4 points of 5 (forced curve
At least one of the judges liked it (or didn’t like it). I thought there were less hilarious entries this year than in previous years (my entry included). Maybe this is a blessing in disguise, with my scores keeping me under the radar for a bit. I’m guessing that won’t be the case, but you never know until you have to vote to eliminate someone, and our team hasn’t had to do that yet.
Given the answers, our team had to come up with the questions. My contributions are below:
I should have known that’s what “Louie Louie” was about.
I never knew of Mr. Berry’s obsession with Duck Tales.
Winner! (2 of 2 judges picked it)
Well, that’s one way to survive a nuclear blast.
He’s taking his Kafka fanhood too far, isn’t he?
Winner! (1 of 2 judges picked it)
I guess that’s the one good thing about visiting a KKK complex.
We haven’t lost a basketball game there in 12 years!
Winner! (2 of 2 judges picked it)
Of the nineteen answers provided, the team picked three of mine (I got there a little late, but added a few good lines). The team dominated, picking up 20 of a possible 38 points. Another good challenge result for us.
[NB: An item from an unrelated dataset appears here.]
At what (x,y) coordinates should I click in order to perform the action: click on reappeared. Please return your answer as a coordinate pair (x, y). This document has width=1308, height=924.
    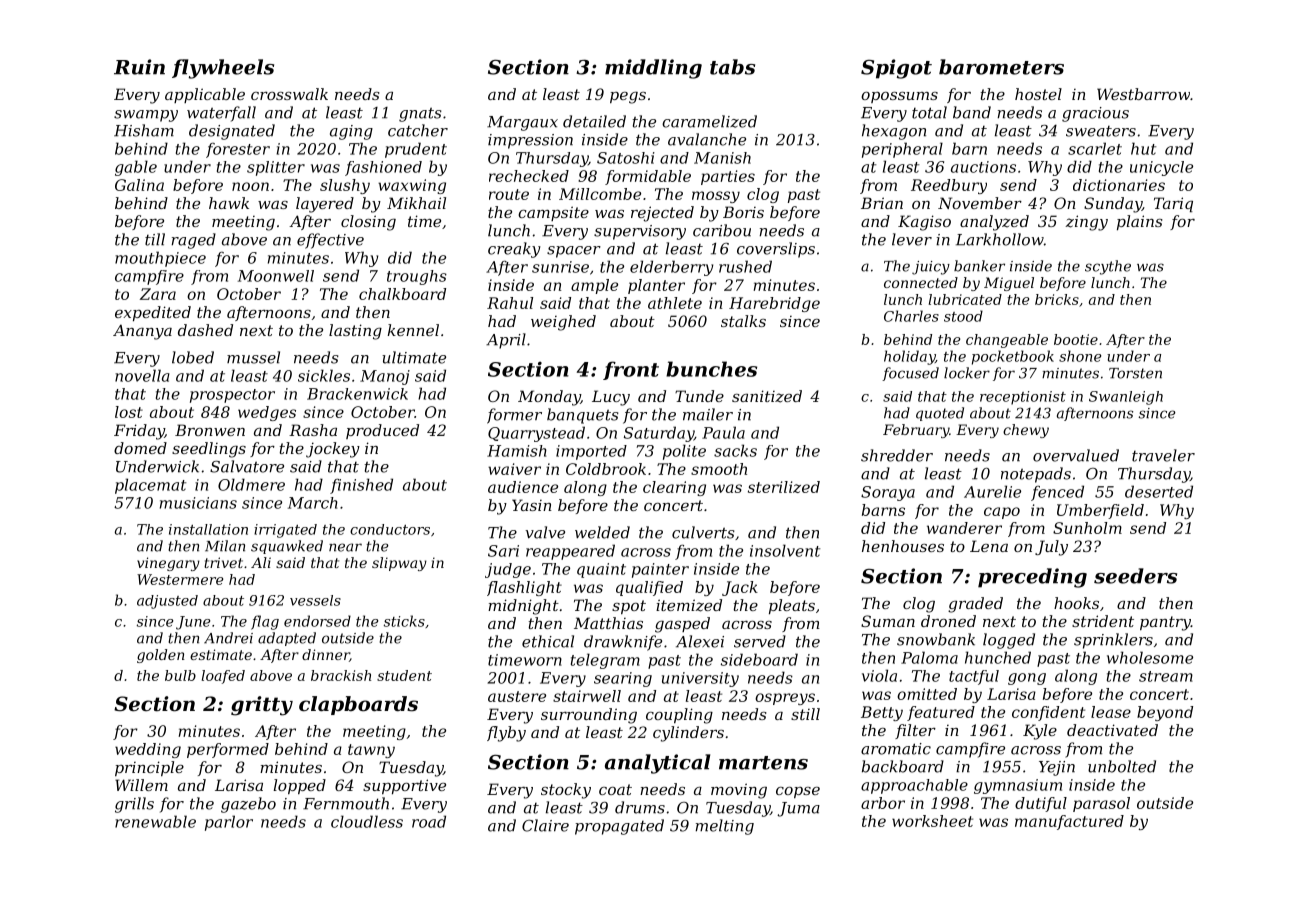
    Looking at the image, I should click on (570, 552).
The judges gave us half of a conversation (person A in the conversation below), we had to build a story around it.
A: You missed a call.
B: Are you kidding? Six weeks at this hospital, and I haven’t yet actually called a death. No one else is here, can I do it now?
A: Yeah. There’s no reason not to.
B: OK, time of death is 5:26 PM. Did the nurse ever find the next of kin?
A: No. She never did. Neither did I, for that matter.
B: That’s awful, Can you think of a worst place to die than alone in a hospital surrounded by strangers?
A: At the Fall Festival?
B: Is this about that homeless guy again? I told you before that he was dead when I got there. I bought you a nice dinner to thank you for your help. You understand what it would have looked like if I was found in that situation?
A: Yeah, that would have been a disaster.
B: So why do you keep needling me about this? You even got those ghouls in the morgue to mess with me at lunch yesterday, that prank was incredibly disgusting.
A: It wasn’t personal. They don’t see things the same way you do.
B: I still don’t like them.
A: You’re not the only one.
B: They are evil. You should stop hanging out with them.
A: Absolutely not.
B: Fine. then I’m going to have to take matters into my own hands.
A: So what are you going to do about it?
B: The same thing I did to that homeless guy. They have it coming.
K: This one is so…quick. Yes, it’s light on words, but it also just moves along nicely. This one, too, peaked a bit early, but had some nice gags along the way.
3 points out of 5
DK: Real talk time: I’m learning that one of my hangups as a judge is balancing my expectations and desire of where something is going to go against where it actually does go. I thought this was going to go in a more interesting direction than it did, and it’s hard not to mark it down because I didn’t agree with the choice made.
3 points out of 5
Others weaved an actual narrative instead of just creating a conversation. I did not do that, and the scores are pretty much what the entry deserved. A non-submitter decided the elimination, so our team remains complete after this.